▸ EXERCISE BRIEF: Rewrite the entries starting with the line that contains "This screenshot has width=734, height=530." and continuing through the last entry, changing "Verified" to "Confirmed" and keeping everything else the same. Leave the pictures out of your answer.

— Begin —

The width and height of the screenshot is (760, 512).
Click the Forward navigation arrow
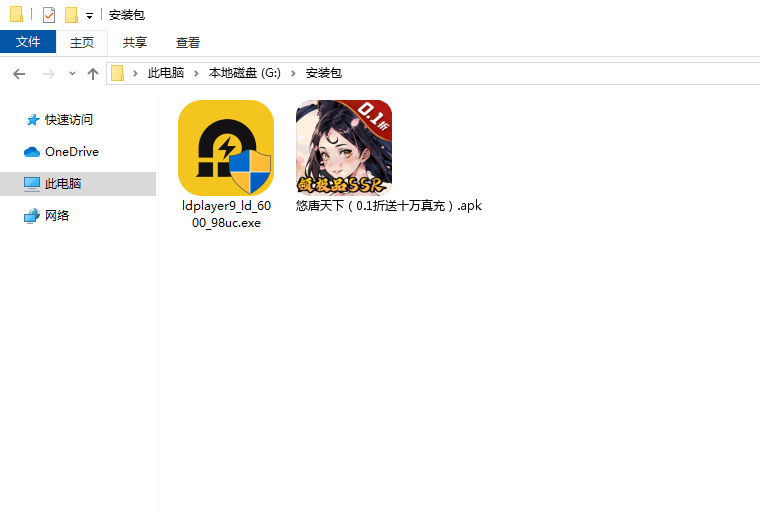48,73
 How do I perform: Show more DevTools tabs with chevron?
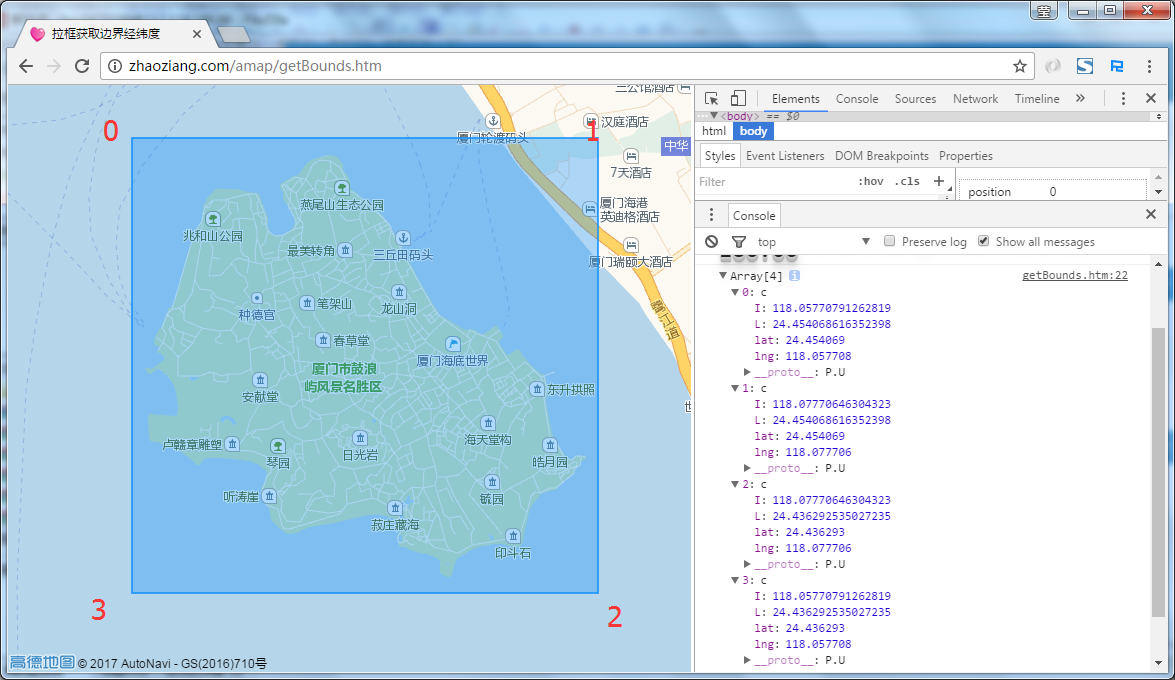(x=1080, y=98)
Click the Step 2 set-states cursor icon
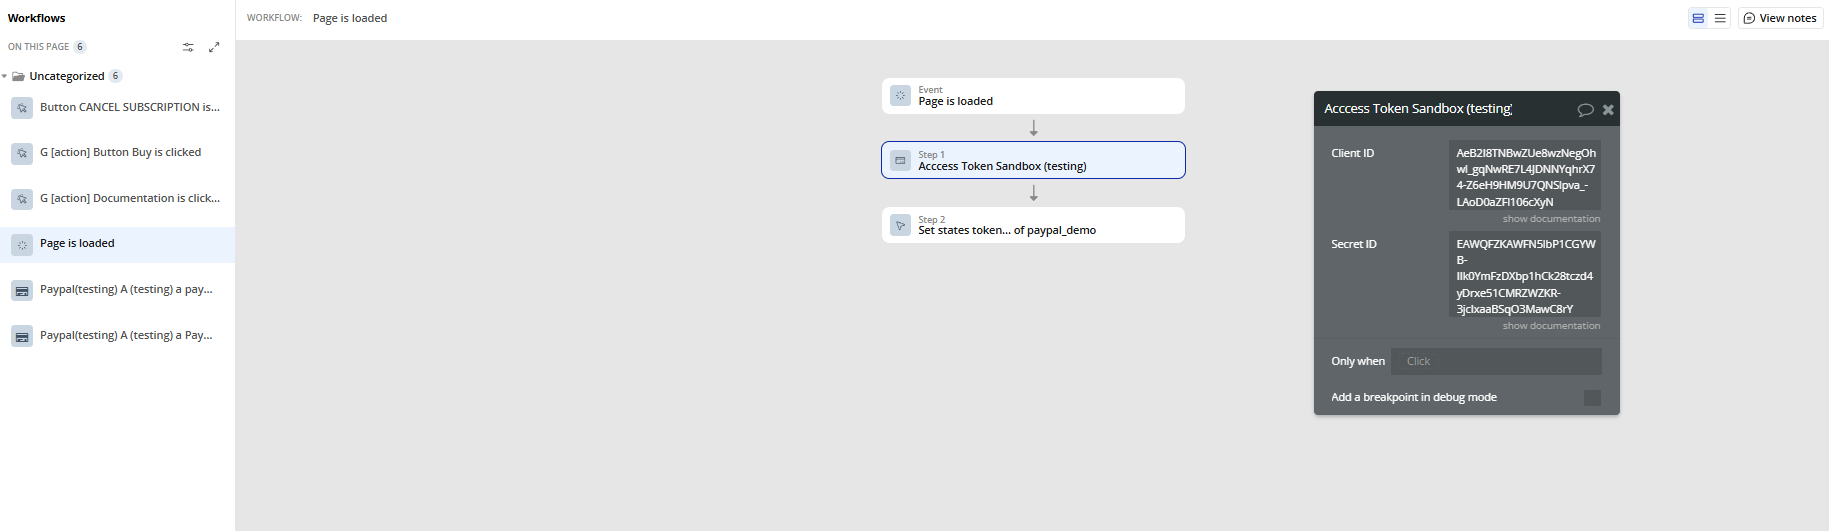This screenshot has height=531, width=1829. point(900,225)
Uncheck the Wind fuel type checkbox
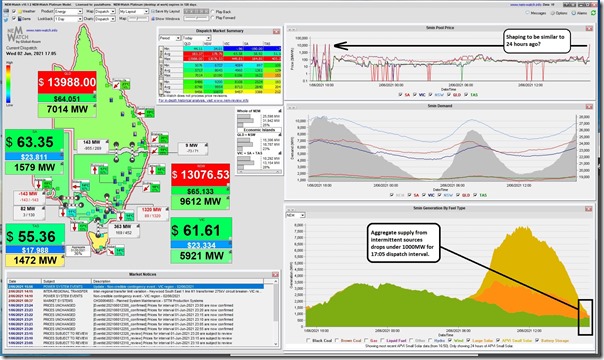Screen dimensions: 604x360 coord(450,340)
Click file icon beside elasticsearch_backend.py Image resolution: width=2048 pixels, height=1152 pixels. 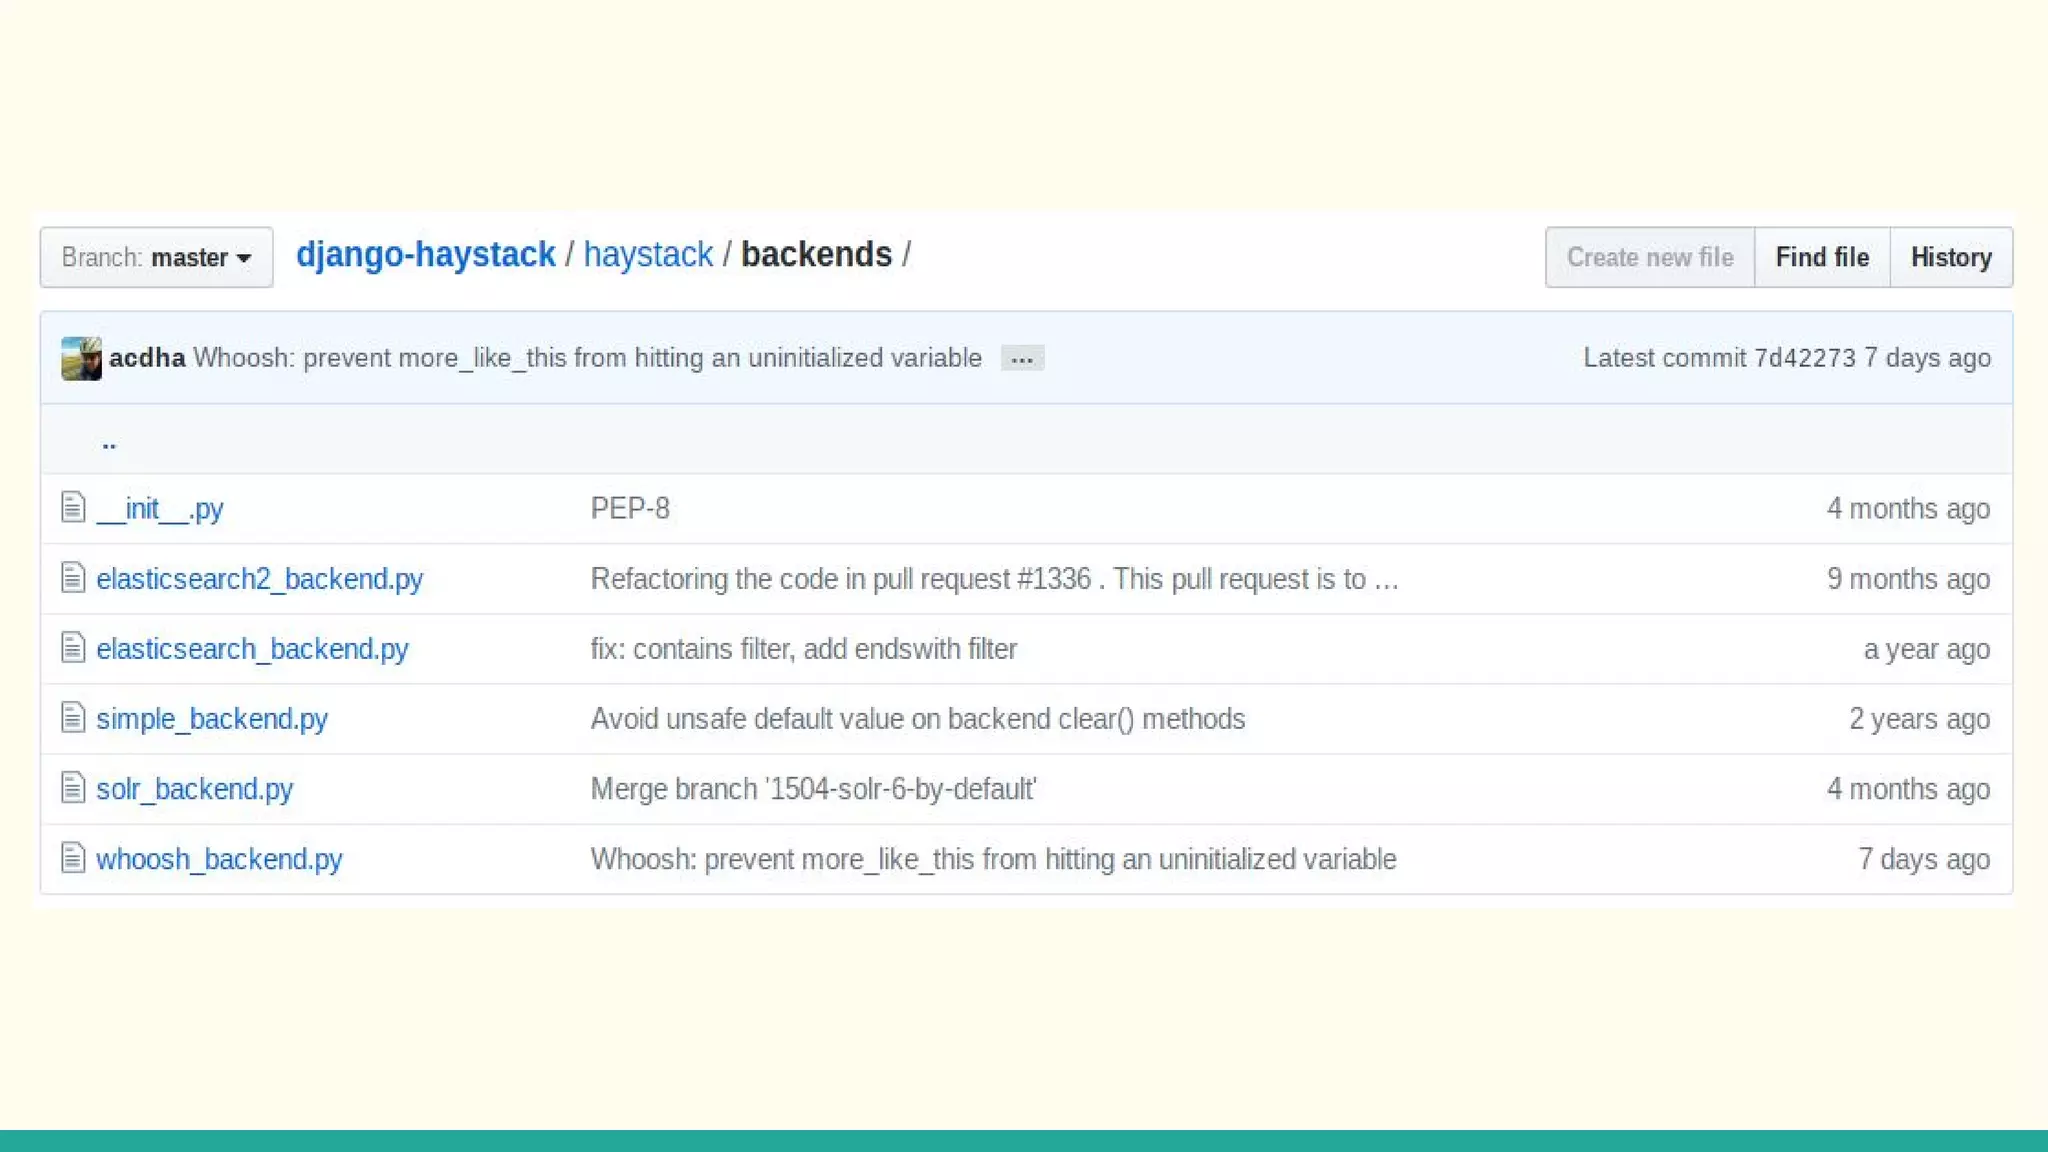click(x=73, y=647)
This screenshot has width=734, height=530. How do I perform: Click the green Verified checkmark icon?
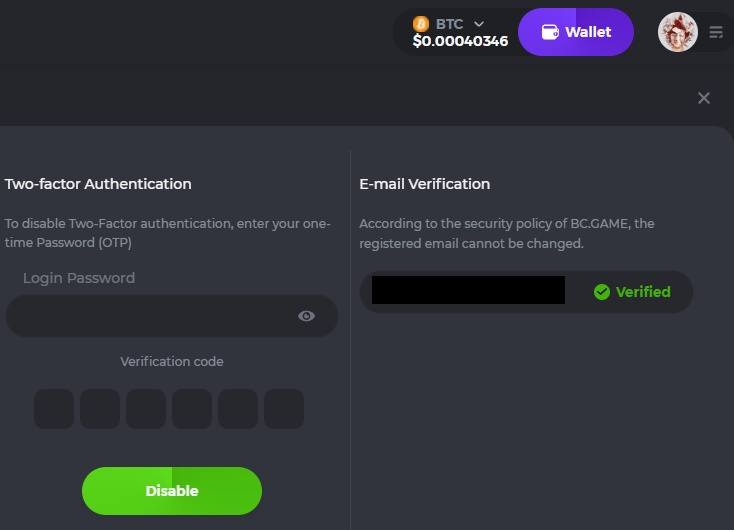click(x=602, y=292)
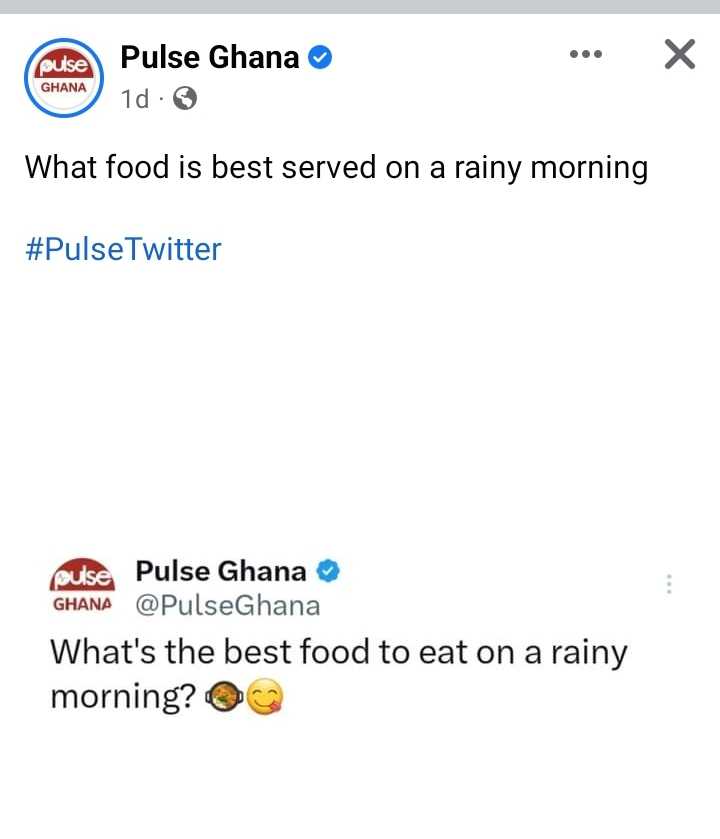Open Pulse Ghana's profile picture at top
The image size is (720, 839).
click(x=63, y=77)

— End —

▸ WRITTEN ANSWER:
This screenshot has width=734, height=530. How do I perform: Click the green Confirmed checkmark icon?
click(x=602, y=292)
Open Pulse Ghana's profile picture at top
The image size is (720, 839).
click(x=63, y=77)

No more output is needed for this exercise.